Verilen görev 1: Aşk mektupları üzerine yazının ilk cümlesine göre, aşk üzere yazılan her satır ve dize aynı zamanda neleri yazıp anlatıyor? Hepsini sıralayın.
Verilen görev 2:
Aşağıdaki ifadelerin aşk mektupları üzerine yazıyla uyuşup uyuşmadığını evet ya da hayır ile belirtin. Her yanıtın yanına yazıdan belirleyici sözleri aynen alıntılayın.
(a) Mektupta iki kişinin birbirine bakan iki kapının ardında ayrı ayrı durduğu söylenir.
(b) Yazıda, yazarın sevdiğini bundan sonra herkese açıkça söyleyeceği belirtilir.
(c) Mektuba göre o güzel oda eşyalarla dolu kalıyor.
Verilen görev 3: Aşk mektupları üzerine yazıda "Ama hayır o" ile "yanlış anlamalar oluyor." arasındaki bölümü, her iki ifade de dahil olmak üzere yeniden yazın. Bunu yaparken "ürküyor" sözcüğünü "çekiniyor" ile değiştirin.

Sayfa:
Herkes merak içinde, aşk üzere yazılan her satır ve her dize aynı zamanda yazıldığı coğrafyayı, vakti ve insanları da yazıyor anlatıyor.

Oysa kaç şair kaç sevdalı konu olmuştur mektuplara.

Kalbe misafir olan elbet yazıya da misafir olacaktır.

Kafka, Milena’ya yazmış hem de ne yazmış, nasıl yazmış kalp işi değil!

“Bir odadayız Milena.

Birbirine bakan iki kapının ardındayız ama ayrı ayrı.

Biri açacak olsa diğeri hemen ürküp kapıyor kapıyı.

Hâlbuki bu iki kişi ürkeklik olarak bu kadar benzemeseler, biri diğerine hiç aldırış etmese açsa kapıyı çıksa dışarı odayı düzenlese.

Ama hayır o da en az diğeri kadar ürküyor ve saklanıyor kapısının ardına ve o güzelim oda bomboş kalıyor ortada.

Ve bu yüzden hep ikimizi üzen yanlış anlamalar oluyor.

Aslında senin anlamadığını söylediğin o mektuplar sana en yakın olduğum zamanlar yazmış olduklarım oluyor.”

Kendimi buluyorum bu metinlerde ve seni.

Kahramanıyız aslında aşkın. Her aşkın izi var bizde, tadı, hüznü…

Artık sevdiğimi dile getirmeyeceğim öyle uluorta.

Ayan beyan etmeyeceğim herkese. İçimde yaşayacağım, sessizce.

Sana yazmanın keyfini bu dünyada başka hiçbir şeyde bulmuyorum.

Gayet eminim bundan.

Sağlanan veriler:
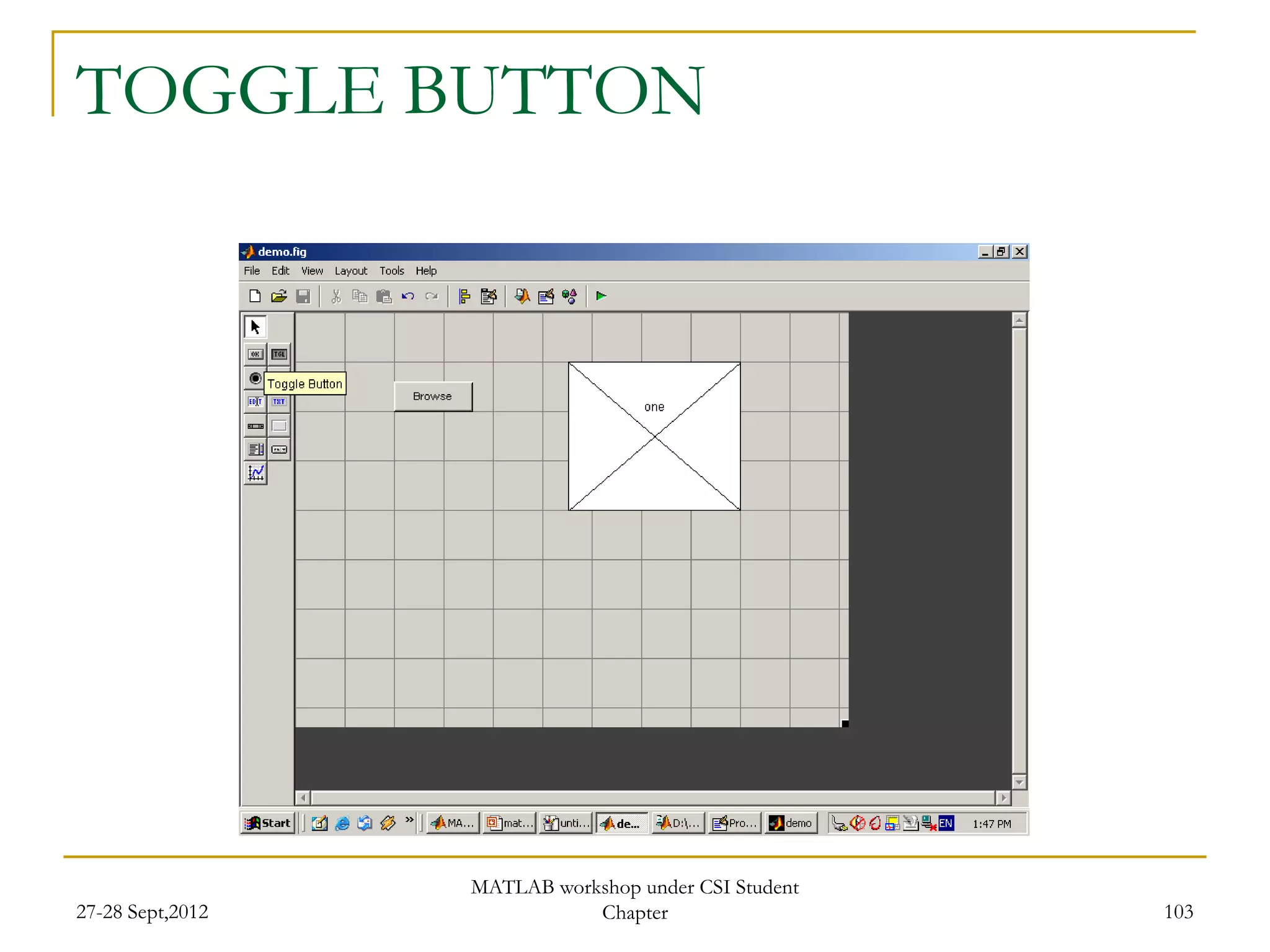Open the Property Inspector toolbar icon

(x=546, y=296)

Doğru yanıt 1:
- Yazıldığı coğrafyayı
- Vakti
- İnsanları

Doğru yanıt 2:
(a) Evet: "Birbirine bakan iki kapının ardındayız ama ayrı ayrı."
(b) Hayır: "Artık sevdiğimi dile getirmeyeceğim öyle uluorta."
(c) Hayır: "o güzelim oda bomboş kalıyor ortada."

Doğru yanıt 3:
Ama hayır o da en az diğeri kadar çekiniyor ve saklanıyor kapısının ardına ve o güzelim oda bomboş kalıyor ortada.

Ve bu yüzden hep ikimizi üzen yanlış anlamalar oluyor.